The same messenger RNA (mRNA) technology used in the Moderna and Pfizer/BioNTech COVID-19 vaccines could potentially be used to prevent or treat a wide variety of other diseases, including cancer and HIV. In fact, the technology was first developed for cancer.

The mRNA vaccine approach uses lipid nanoparticles, or fat bubbles, to deliver bits of genetic material that encode instructions for making proteins. The COVID-19 vaccines, for example, deliver blueprints for making the coronavirus spike protein. Cancer vaccines contain instructions for tumor antigens; personalized vaccines incorporate selected antigens from an individual patient’s tumor. When an mRNA vaccine is injected, human cells produce these proteins, triggering an immune response.

Moderna’s experimental cancer vaccine known as mRNA-4157 shrank tumors in people with head and neck cancer when given with the checkpoint inhibitor Keytruda (pembrolizumab), which unleashes T-cell activity. The overall response rate was 50%, including two complete responses. Another Moderna vaccine candidate targets cancers with KRAS mutations.
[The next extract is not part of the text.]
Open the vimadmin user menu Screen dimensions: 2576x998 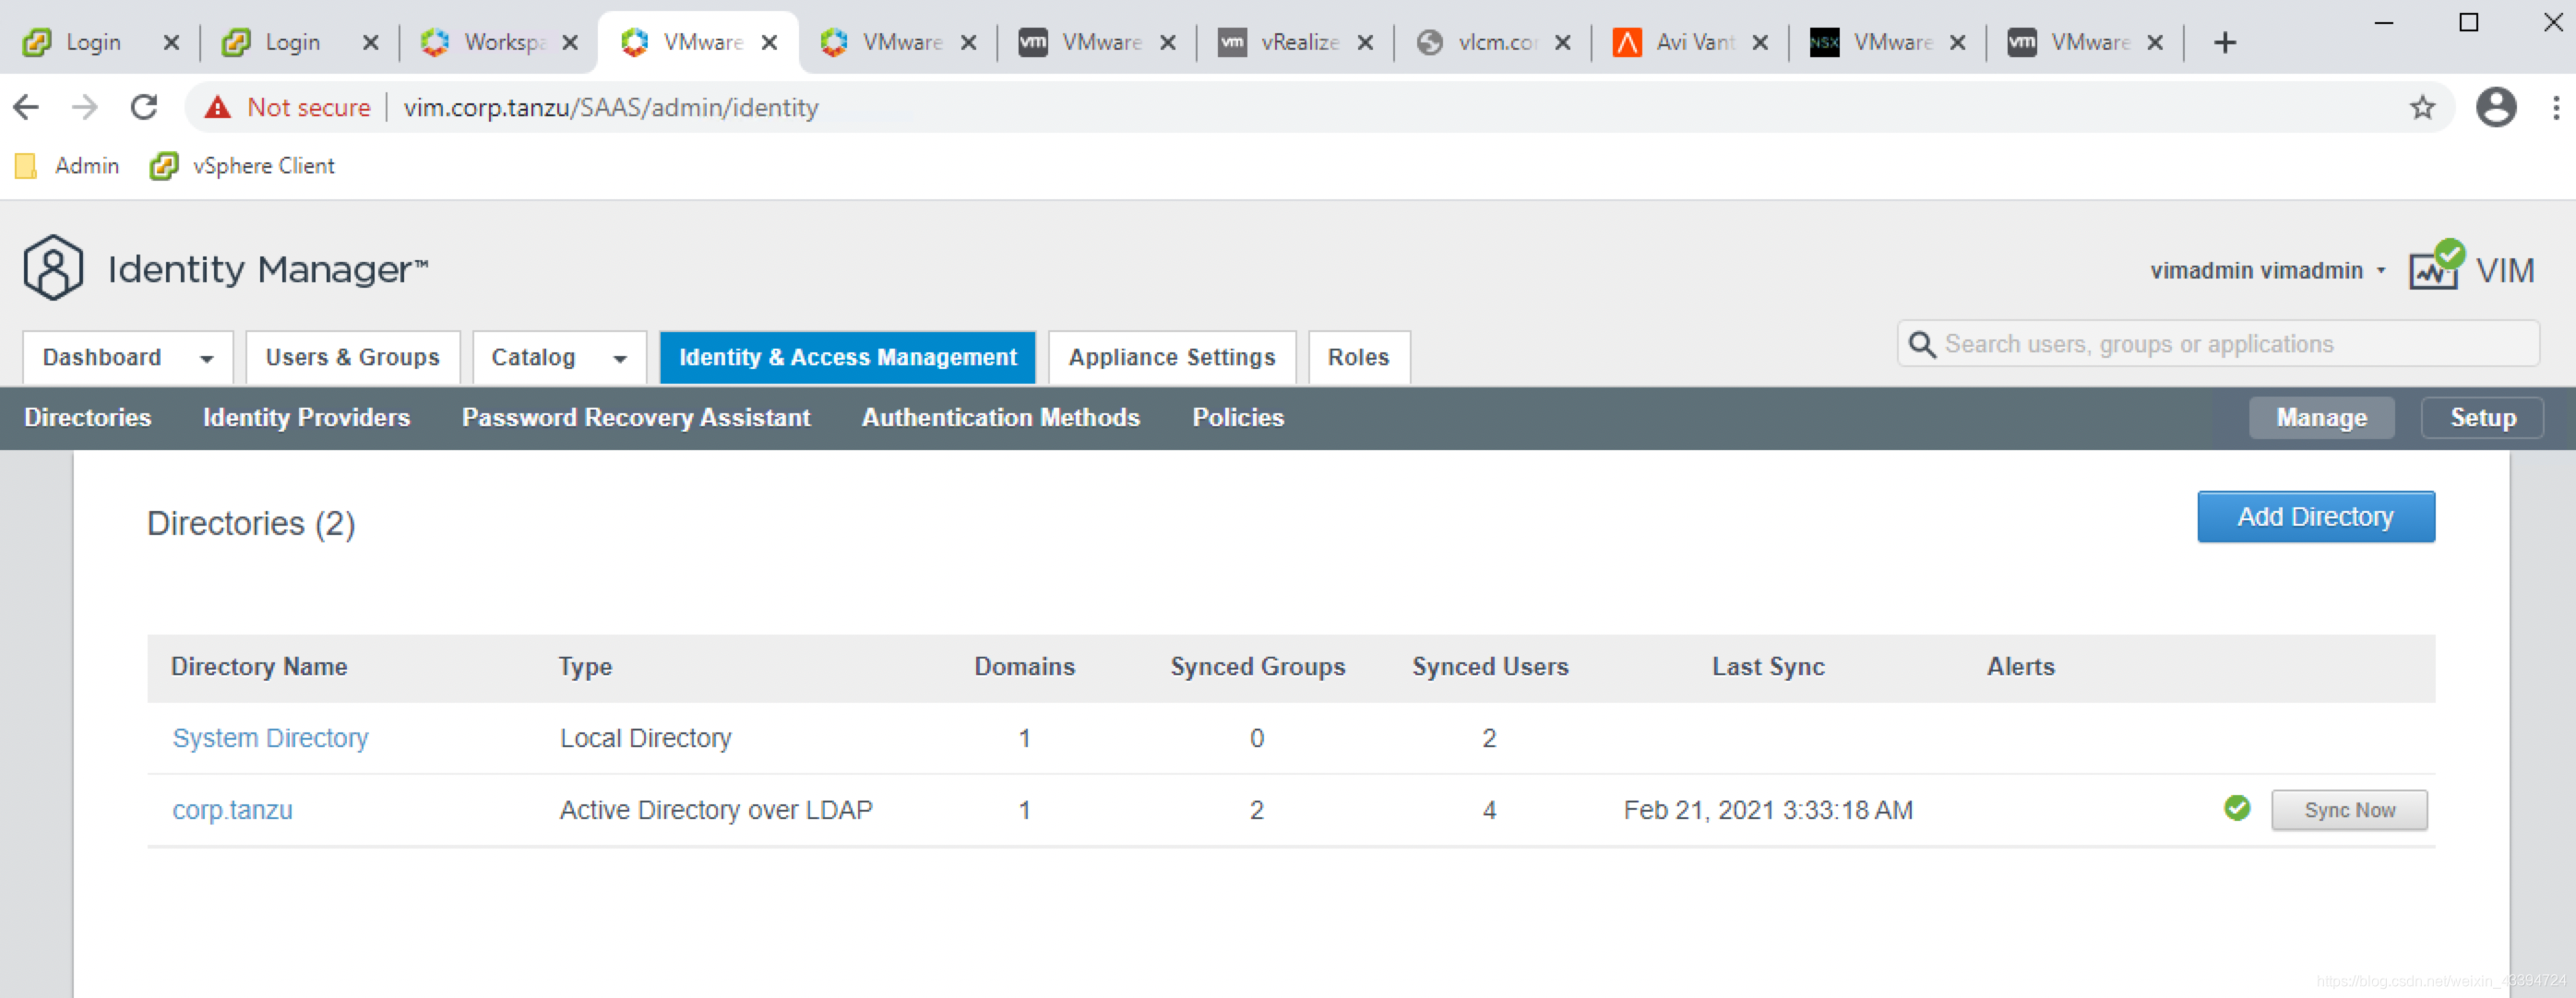(x=2267, y=270)

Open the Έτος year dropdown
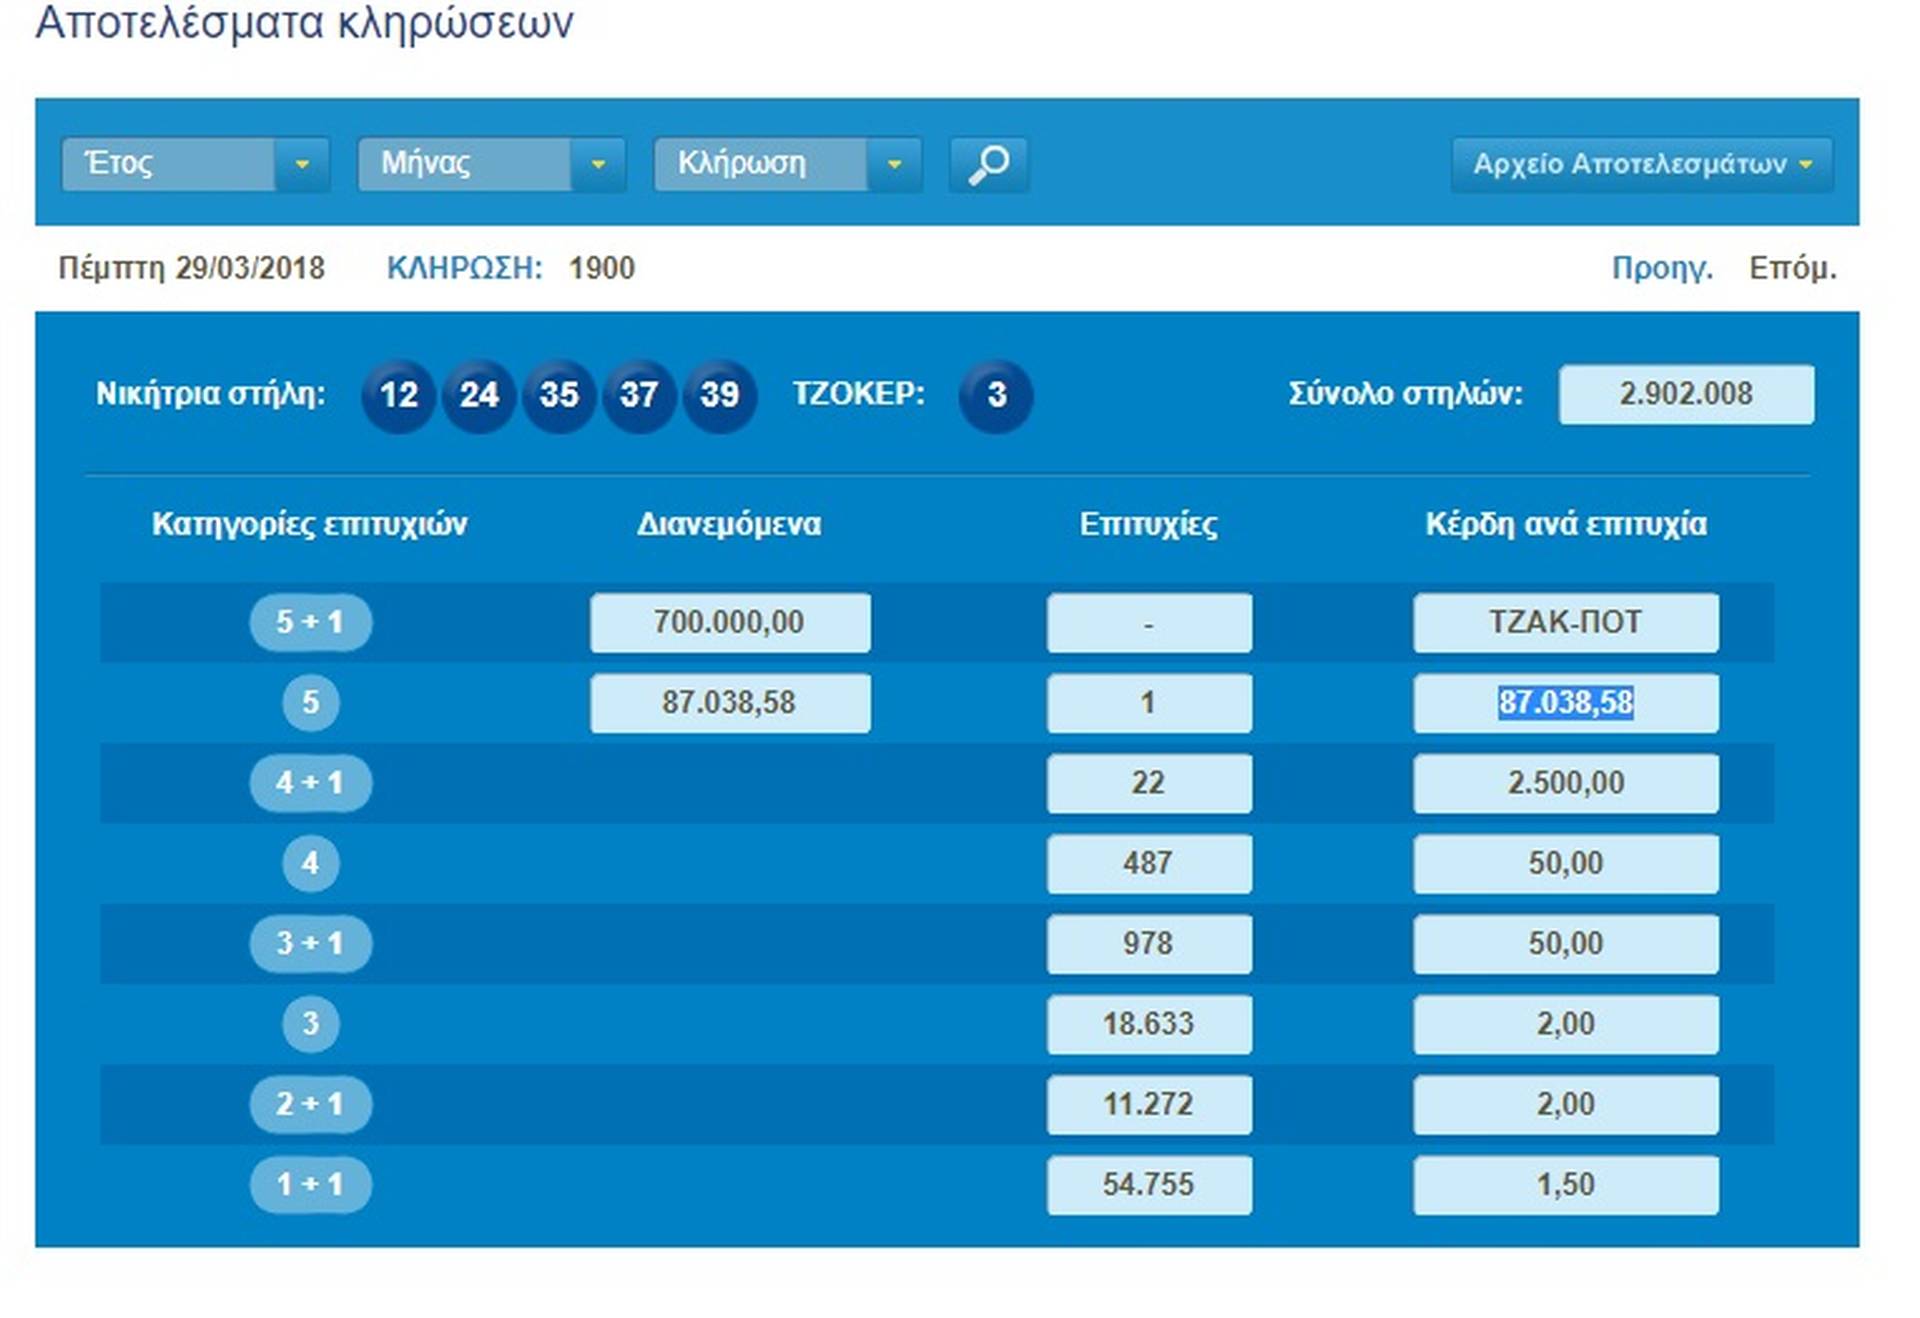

BioNTech is also working on cancer vaccines. In a study of 25 people with advanced melanoma who received the experimental BNT111 vaccine, one had complete remission, three had partial responses and seven had stable disease. The response rate was higher when the vaccine was combined with a checkpoint inhibitor. What’s more, among people vaccinated once monthly, memory T cells that recognize the cancer antigens in the vaccine persisted for more than a year.